La historia de la política ecuatoriana tiene una innumerable lista de personajes que han trascendido, no solo para los libros, sino también para la justicia, además en la forma cómo piensan los ciudadanos y del camino que siguió el país cuando estuvieron en el poder, desarrollando corrientes a la sombra de determinados caudillos. Algunas de ellas se mantienen aún muy vigentes.
El Ecuador ha atravesado a lo largo del siglo XX, y lo que va del XXI, por distintos movimientos políticos como el velasquismo, el roldosismo y, en años más recientes, el correísmo, corriente derivada de su principal figura, Rafael Correa Delgado, quien ejerció la presidencia entre 2007 y 2017. Su paso por el poder dejó una huella honda en la sociedad ecuatoriana, al punto de que el escenario electoral se configura, hoy por hoy, como una disputa entre “correísmo” y “anti-correísmo”.
Más allá de las pasiones que esta polarización despierta, resulta pertinente formular una pregunta de fondo: ¿por qué seguimos discutiendo sobre este personaje, líder de la llamada “Revolución Ciudadana”? Si bien ocupó la presidencia, insistir en su protagonismo implica ignorar el peso de sus acciones, entre las que se cuentan casos de corrupción (comprobados en juicios y sentencias), el manejo deficiente de la política económica, la cooptación de instituciones del Estado, la agudización de fracturas sociales, la restricción a la libertad de expresión y una estrategia sistemática –desde su movimiento político– para perpetuarse en el poder subordinando la institucionalidad ecuatoriana a sus intereses, como lo evidenció el Caso Liga2.
Probablemente, mencionarlo genera atracción en ciertos grupos a favor y en contra, siendo explotable su imagen en función de quien la use.
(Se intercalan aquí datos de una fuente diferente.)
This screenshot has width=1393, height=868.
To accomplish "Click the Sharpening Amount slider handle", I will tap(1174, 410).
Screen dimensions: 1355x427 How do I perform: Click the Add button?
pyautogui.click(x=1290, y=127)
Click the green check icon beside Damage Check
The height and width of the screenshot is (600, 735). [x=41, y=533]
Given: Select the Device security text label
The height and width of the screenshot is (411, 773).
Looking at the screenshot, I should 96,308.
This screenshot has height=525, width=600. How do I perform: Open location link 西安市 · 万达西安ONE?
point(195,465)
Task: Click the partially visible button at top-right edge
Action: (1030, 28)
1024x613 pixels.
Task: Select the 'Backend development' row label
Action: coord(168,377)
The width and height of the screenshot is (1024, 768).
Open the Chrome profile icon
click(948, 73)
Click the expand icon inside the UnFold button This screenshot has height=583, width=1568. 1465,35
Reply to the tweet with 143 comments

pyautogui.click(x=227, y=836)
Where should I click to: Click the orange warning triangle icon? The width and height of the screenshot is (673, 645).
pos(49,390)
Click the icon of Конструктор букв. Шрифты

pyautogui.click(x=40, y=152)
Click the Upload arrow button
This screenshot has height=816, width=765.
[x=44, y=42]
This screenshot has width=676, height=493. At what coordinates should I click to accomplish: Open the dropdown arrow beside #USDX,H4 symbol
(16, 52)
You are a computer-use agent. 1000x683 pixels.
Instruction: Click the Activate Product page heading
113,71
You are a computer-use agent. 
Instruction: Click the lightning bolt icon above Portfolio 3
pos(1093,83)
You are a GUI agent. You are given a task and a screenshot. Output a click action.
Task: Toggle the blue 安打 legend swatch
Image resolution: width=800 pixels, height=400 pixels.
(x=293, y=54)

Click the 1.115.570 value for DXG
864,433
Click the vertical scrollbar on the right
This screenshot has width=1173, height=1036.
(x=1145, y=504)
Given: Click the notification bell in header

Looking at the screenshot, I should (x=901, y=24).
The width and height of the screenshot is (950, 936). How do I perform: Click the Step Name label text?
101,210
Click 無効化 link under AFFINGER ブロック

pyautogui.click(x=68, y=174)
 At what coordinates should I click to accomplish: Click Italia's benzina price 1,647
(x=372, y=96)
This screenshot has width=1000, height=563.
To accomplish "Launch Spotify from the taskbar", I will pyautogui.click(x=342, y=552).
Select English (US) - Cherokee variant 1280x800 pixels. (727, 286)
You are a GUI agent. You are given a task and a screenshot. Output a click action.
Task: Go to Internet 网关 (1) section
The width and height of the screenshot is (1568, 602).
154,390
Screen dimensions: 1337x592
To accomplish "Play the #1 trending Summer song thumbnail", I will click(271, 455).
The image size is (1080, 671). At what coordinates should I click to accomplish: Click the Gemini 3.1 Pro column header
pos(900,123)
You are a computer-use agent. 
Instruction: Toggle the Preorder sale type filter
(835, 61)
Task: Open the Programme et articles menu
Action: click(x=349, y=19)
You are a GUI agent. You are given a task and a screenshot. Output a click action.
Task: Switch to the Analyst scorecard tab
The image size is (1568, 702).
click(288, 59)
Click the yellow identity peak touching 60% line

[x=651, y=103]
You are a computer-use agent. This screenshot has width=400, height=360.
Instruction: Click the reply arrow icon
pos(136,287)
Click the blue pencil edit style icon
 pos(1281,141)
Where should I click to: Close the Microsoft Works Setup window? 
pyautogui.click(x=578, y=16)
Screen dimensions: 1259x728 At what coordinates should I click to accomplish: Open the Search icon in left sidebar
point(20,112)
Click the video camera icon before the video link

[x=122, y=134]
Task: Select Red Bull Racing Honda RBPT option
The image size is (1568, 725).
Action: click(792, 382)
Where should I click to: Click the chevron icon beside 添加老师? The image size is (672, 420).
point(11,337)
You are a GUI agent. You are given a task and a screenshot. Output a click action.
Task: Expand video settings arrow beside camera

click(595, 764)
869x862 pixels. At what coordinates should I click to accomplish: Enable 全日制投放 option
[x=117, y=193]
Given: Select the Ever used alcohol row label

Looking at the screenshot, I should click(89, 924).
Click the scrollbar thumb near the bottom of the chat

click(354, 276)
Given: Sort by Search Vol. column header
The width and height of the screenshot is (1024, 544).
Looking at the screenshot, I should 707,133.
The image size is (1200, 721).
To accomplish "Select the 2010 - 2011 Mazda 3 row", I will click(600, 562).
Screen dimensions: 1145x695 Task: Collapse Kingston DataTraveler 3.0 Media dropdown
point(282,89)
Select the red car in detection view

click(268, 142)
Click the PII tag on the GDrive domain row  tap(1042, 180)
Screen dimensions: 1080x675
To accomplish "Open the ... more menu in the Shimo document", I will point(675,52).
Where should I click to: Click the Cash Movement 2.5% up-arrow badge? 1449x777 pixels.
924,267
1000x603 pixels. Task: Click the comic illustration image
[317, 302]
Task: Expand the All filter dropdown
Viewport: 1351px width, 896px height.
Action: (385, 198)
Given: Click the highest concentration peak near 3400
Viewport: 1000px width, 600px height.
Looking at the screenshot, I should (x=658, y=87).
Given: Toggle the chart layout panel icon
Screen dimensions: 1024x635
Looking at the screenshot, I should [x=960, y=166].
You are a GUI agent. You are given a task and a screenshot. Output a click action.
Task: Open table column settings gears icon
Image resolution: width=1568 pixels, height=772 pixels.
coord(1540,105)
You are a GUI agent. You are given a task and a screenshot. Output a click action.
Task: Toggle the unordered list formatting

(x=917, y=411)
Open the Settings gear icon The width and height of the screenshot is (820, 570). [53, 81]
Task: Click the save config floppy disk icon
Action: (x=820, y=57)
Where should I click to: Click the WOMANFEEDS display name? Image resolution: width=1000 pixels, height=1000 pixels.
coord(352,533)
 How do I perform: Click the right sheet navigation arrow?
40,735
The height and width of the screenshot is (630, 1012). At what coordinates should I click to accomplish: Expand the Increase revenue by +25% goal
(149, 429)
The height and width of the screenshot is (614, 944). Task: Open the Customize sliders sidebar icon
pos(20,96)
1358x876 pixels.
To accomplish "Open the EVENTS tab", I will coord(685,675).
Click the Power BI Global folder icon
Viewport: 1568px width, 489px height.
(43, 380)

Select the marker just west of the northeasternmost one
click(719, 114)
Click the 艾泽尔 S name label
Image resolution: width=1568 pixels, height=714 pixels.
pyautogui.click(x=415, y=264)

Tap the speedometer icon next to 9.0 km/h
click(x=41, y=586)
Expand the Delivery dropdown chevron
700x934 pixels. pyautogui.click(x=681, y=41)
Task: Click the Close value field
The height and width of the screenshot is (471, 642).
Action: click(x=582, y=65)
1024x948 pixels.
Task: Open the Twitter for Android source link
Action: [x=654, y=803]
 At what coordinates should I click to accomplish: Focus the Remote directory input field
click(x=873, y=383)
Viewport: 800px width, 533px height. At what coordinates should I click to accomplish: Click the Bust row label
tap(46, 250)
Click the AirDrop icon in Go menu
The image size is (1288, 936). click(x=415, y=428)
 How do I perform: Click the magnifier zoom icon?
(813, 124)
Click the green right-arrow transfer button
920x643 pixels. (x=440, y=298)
Pero ¿hasta cuándo se va a hacer? Tales personajes y las oscuras páginas de la historia que representan deben quedar atrás, y dar espacio a nuevos cuadros –incluso desde su movimiento– fundamentados en una verdadera ideología que se base en principios y en doctrinas, y no en los intereses de un caudillo de turno.
Esperemos se llegue el día que lo dejemos atrás, pero empecemos por nosotros. ¡Ya no lo mencionemos! Ni en nuestras conversaciones como ciudadanos, ni que nuestros dignatarios lo incluyan en sus discursos. Viremos la página y vamos hacia adelante, escribiendo una nueva historia.